== Description of the task ==
Which lines in the records below contain the word "Next"? Copy each one.
**********
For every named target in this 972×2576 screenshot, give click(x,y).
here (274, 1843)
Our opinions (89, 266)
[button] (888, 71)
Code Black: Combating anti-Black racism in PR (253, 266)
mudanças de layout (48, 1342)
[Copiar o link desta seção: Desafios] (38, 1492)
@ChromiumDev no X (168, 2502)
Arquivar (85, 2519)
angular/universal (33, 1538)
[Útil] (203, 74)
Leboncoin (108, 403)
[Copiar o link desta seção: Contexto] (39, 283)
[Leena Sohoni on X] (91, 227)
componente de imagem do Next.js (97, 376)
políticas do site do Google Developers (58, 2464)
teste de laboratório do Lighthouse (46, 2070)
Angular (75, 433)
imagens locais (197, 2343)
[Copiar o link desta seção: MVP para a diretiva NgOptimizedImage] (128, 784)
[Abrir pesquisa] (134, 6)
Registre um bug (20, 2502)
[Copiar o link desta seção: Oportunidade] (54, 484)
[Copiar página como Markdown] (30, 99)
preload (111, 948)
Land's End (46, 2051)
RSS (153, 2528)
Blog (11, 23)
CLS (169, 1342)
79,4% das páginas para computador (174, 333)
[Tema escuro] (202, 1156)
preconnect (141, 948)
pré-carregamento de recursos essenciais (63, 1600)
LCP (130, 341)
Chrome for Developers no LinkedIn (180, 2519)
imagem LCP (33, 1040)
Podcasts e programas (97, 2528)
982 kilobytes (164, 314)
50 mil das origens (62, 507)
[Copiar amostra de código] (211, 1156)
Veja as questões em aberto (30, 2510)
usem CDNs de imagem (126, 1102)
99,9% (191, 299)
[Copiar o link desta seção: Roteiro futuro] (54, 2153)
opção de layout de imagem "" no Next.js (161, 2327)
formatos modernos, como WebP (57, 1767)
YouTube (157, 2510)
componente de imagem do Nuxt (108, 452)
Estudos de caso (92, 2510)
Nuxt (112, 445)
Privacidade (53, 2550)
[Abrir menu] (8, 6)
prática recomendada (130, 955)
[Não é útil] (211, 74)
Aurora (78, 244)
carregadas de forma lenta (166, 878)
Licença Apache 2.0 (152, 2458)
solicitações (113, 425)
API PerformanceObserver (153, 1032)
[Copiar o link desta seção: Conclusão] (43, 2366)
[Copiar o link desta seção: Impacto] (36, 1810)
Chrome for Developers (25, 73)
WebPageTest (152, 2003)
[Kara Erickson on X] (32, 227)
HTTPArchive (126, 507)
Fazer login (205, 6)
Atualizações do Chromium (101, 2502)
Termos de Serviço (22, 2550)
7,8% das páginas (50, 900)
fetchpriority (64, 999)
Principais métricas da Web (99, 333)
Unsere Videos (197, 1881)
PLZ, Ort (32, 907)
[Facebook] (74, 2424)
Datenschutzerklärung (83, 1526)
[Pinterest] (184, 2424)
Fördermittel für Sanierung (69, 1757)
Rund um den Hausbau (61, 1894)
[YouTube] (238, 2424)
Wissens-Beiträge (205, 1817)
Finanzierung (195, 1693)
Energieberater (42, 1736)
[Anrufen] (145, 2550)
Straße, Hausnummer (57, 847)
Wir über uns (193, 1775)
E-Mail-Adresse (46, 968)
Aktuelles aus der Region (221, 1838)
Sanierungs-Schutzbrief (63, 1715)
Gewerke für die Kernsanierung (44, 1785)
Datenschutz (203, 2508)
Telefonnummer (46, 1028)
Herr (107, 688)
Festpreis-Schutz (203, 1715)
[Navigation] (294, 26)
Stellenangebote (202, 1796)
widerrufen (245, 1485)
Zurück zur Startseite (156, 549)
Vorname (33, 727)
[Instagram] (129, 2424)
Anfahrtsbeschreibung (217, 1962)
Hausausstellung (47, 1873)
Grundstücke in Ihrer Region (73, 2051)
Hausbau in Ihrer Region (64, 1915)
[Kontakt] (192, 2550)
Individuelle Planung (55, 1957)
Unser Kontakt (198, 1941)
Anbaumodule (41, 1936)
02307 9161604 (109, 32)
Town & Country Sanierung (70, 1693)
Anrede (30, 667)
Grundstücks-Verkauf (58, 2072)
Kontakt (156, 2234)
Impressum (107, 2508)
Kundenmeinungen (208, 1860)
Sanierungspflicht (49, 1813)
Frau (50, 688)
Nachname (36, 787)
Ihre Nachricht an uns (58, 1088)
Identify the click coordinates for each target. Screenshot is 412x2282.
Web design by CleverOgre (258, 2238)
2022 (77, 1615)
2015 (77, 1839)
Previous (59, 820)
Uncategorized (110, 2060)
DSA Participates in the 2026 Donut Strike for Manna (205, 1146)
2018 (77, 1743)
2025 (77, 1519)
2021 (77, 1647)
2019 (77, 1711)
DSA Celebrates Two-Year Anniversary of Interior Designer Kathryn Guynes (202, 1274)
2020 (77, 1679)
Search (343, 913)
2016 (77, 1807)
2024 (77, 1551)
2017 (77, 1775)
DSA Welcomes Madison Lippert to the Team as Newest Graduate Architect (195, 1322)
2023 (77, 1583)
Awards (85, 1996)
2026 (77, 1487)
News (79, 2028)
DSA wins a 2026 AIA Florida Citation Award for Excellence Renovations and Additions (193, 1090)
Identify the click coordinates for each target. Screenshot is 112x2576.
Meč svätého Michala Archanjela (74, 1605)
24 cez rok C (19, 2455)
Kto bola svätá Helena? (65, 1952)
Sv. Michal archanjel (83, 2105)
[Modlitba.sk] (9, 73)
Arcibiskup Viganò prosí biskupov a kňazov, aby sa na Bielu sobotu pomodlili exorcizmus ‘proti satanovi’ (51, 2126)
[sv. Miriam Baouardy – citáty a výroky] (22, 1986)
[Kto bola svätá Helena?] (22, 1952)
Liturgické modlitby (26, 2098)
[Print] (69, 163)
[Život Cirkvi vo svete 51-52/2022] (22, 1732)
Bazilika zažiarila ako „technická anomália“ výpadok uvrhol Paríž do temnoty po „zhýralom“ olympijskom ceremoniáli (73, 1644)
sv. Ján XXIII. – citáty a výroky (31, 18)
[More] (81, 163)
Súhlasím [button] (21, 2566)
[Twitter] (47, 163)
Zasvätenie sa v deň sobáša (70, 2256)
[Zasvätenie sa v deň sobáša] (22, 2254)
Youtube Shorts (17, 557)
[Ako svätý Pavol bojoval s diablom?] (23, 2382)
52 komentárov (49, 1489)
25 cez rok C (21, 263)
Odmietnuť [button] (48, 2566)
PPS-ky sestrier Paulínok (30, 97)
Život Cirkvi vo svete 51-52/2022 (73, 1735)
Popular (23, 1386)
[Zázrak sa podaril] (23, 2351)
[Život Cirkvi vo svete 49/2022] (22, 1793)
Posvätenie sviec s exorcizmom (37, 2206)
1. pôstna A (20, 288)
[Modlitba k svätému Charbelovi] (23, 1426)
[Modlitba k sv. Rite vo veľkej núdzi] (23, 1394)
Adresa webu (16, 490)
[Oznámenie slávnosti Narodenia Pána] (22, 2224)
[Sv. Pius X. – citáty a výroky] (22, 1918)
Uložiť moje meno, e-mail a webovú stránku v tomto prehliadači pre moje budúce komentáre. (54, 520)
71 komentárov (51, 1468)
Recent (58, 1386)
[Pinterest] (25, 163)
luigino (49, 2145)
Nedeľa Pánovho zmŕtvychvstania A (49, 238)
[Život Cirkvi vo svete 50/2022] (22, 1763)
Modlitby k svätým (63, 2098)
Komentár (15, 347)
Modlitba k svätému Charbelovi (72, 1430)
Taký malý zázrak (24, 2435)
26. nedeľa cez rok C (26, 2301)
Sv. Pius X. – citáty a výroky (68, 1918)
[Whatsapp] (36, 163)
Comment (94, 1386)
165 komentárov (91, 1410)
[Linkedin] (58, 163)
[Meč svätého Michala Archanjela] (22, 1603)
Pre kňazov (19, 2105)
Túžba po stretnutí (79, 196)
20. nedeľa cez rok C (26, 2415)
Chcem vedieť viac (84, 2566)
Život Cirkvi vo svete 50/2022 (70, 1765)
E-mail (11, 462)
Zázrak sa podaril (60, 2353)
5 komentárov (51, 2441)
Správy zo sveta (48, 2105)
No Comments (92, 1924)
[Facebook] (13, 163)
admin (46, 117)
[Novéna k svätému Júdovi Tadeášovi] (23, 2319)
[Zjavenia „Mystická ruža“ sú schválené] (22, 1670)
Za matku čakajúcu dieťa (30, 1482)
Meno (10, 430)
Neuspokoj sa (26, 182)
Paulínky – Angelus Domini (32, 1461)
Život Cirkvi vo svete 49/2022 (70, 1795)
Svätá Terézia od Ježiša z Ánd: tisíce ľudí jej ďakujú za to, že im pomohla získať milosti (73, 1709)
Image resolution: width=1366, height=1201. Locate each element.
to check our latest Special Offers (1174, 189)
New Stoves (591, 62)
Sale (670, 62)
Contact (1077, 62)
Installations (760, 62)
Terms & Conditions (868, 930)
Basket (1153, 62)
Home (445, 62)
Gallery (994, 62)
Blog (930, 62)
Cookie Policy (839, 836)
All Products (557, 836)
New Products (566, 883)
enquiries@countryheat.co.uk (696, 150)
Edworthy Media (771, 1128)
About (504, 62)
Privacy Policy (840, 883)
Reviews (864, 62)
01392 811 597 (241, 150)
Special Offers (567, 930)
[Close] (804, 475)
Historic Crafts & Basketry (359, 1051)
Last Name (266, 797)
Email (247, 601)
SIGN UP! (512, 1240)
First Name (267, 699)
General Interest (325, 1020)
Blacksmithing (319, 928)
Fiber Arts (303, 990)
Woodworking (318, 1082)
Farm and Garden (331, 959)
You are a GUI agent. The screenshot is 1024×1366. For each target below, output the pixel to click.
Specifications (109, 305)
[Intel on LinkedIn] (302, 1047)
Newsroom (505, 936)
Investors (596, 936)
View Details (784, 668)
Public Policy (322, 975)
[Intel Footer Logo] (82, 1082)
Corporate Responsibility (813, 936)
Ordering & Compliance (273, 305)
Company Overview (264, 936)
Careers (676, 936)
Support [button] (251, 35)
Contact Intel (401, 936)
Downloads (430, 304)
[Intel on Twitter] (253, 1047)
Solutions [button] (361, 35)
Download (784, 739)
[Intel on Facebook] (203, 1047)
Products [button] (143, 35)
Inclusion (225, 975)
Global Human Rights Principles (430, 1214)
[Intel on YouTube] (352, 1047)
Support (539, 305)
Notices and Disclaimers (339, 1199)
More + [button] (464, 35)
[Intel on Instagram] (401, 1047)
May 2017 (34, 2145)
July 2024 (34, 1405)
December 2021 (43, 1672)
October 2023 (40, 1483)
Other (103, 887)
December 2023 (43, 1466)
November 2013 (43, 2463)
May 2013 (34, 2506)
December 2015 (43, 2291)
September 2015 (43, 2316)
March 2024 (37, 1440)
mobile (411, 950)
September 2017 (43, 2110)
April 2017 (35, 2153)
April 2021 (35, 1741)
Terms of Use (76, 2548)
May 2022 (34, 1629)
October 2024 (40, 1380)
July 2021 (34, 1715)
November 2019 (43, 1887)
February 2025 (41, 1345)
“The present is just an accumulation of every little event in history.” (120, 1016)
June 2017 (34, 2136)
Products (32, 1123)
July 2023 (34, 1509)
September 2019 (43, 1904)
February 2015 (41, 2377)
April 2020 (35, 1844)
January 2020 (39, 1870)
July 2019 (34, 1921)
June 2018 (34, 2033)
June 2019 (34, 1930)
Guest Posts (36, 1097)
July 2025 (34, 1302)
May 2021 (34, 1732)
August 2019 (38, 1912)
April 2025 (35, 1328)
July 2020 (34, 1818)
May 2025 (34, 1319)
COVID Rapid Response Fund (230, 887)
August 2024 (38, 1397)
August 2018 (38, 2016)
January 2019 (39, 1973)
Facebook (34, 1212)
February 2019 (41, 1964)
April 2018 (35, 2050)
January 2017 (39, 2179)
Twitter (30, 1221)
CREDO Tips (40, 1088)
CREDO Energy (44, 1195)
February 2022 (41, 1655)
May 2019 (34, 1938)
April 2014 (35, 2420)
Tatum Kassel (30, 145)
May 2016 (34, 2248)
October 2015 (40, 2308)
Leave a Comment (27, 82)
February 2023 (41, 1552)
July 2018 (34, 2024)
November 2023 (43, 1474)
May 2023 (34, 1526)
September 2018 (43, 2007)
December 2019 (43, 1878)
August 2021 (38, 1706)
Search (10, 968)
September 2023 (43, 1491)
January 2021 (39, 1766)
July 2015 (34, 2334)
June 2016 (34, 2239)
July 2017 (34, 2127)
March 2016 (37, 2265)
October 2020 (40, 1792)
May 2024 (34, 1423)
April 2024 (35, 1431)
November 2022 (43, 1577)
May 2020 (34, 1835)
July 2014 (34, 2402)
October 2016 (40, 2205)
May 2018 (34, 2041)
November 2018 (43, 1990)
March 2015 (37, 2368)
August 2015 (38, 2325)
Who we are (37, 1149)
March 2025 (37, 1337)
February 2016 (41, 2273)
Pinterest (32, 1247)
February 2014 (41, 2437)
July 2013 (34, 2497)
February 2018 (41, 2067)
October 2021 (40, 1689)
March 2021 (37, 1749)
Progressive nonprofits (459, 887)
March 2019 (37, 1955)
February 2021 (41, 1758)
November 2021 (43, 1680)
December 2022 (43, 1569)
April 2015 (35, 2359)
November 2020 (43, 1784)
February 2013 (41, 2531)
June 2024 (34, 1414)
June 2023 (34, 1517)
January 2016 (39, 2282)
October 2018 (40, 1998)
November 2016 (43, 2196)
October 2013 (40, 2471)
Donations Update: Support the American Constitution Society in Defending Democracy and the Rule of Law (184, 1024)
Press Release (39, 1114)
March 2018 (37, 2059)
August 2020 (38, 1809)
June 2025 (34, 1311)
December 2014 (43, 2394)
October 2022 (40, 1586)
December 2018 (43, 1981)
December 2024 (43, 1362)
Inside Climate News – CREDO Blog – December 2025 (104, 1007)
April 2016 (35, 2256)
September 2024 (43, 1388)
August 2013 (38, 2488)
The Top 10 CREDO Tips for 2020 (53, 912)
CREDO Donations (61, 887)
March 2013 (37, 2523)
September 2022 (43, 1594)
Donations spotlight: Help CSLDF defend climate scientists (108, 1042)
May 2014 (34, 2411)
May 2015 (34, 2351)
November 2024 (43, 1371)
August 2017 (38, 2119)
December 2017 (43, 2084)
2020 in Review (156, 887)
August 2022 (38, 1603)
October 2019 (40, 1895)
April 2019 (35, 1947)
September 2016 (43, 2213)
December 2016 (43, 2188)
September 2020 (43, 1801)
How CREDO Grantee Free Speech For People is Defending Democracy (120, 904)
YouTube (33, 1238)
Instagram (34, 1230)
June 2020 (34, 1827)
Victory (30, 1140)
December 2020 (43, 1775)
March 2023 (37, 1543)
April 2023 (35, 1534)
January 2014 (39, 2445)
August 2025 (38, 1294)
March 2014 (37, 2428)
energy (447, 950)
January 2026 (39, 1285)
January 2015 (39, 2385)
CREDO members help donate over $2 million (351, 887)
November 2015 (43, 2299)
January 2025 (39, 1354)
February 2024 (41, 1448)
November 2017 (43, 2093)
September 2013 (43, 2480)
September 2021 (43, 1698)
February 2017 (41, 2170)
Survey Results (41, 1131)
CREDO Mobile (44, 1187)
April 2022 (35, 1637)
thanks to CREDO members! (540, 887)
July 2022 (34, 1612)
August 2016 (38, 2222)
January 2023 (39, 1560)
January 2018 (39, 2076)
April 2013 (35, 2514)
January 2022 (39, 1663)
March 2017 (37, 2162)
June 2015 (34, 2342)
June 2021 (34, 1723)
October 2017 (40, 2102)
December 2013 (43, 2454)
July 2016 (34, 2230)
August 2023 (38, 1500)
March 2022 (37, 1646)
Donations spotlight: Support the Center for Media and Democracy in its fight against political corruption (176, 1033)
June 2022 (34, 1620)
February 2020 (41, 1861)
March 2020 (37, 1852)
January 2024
**********
== Solution for this exercise ==
componente de imagem do Next.js (97, 376)
opção de layout de imagem "" no Next.js (161, 2327)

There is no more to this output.